• _Required work_: From the records below, extract each line that contains the string "Click".

• _Dataset records_:
— begin —
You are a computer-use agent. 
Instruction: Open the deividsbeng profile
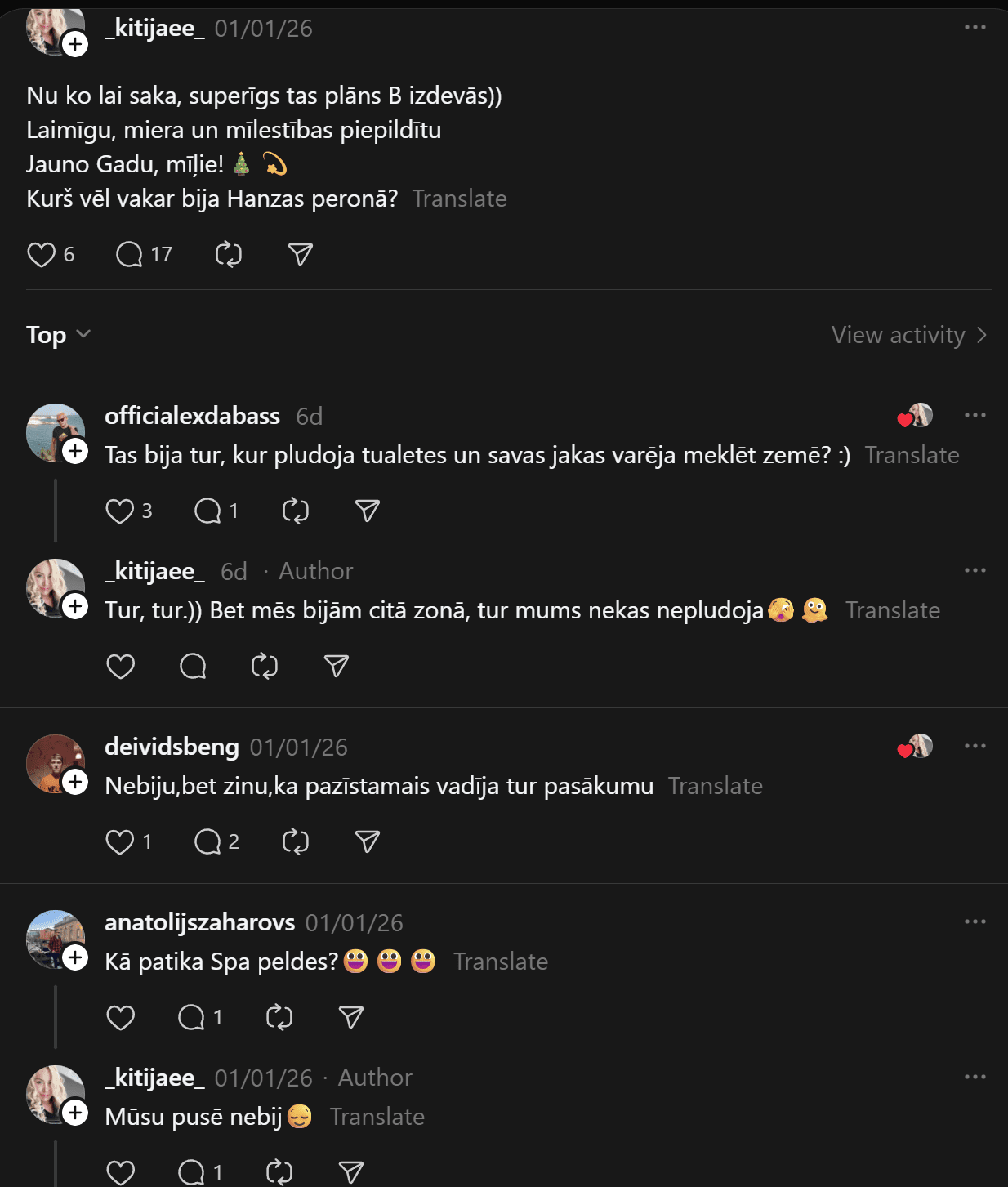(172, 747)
— end —
— begin —
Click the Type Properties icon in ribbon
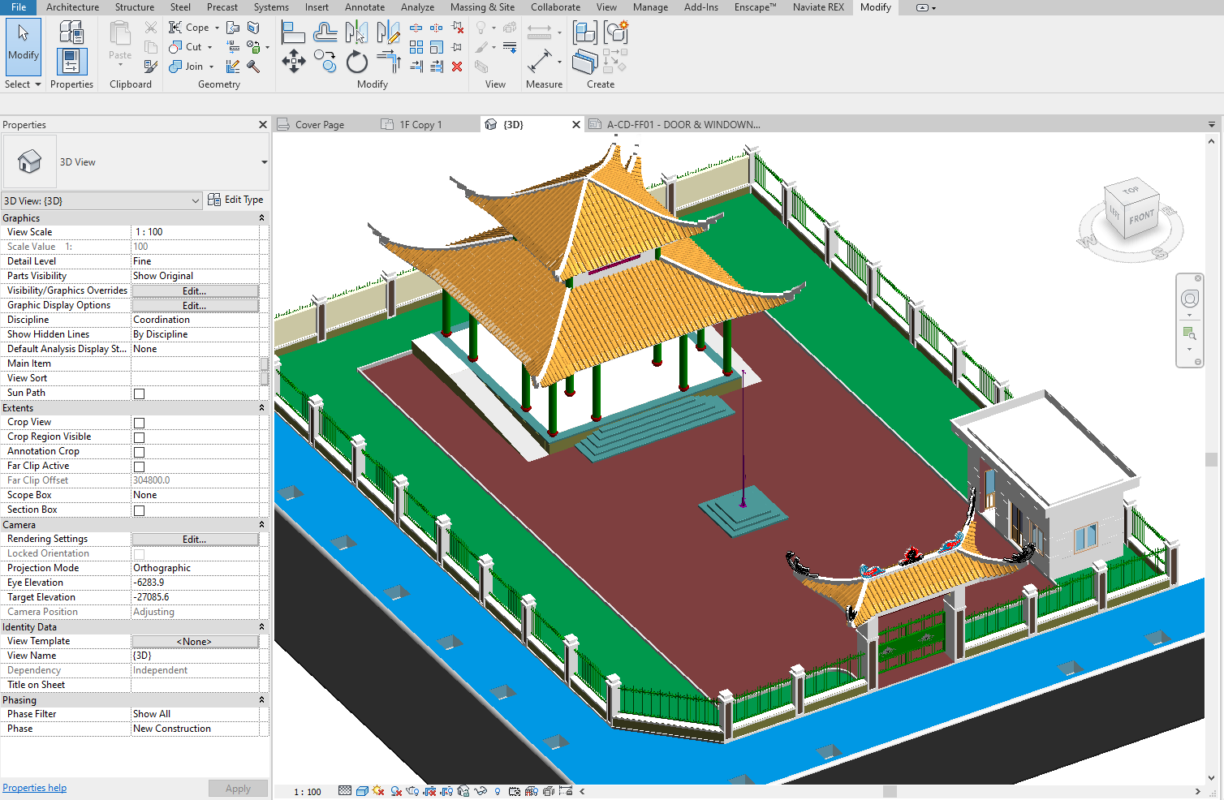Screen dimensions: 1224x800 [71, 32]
— end —
— begin —
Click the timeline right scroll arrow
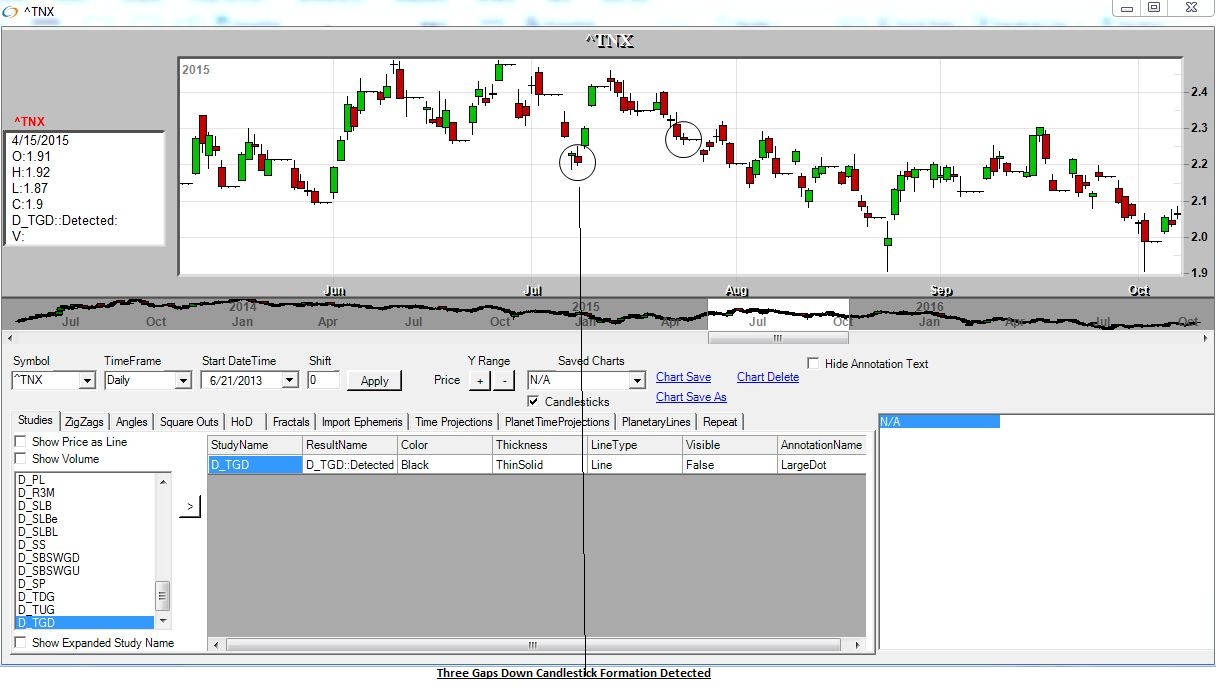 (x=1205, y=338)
— end —
• _Answer to the exercise_:
Click the Type Properties icon in ribbon
Click the timeline right scroll arrow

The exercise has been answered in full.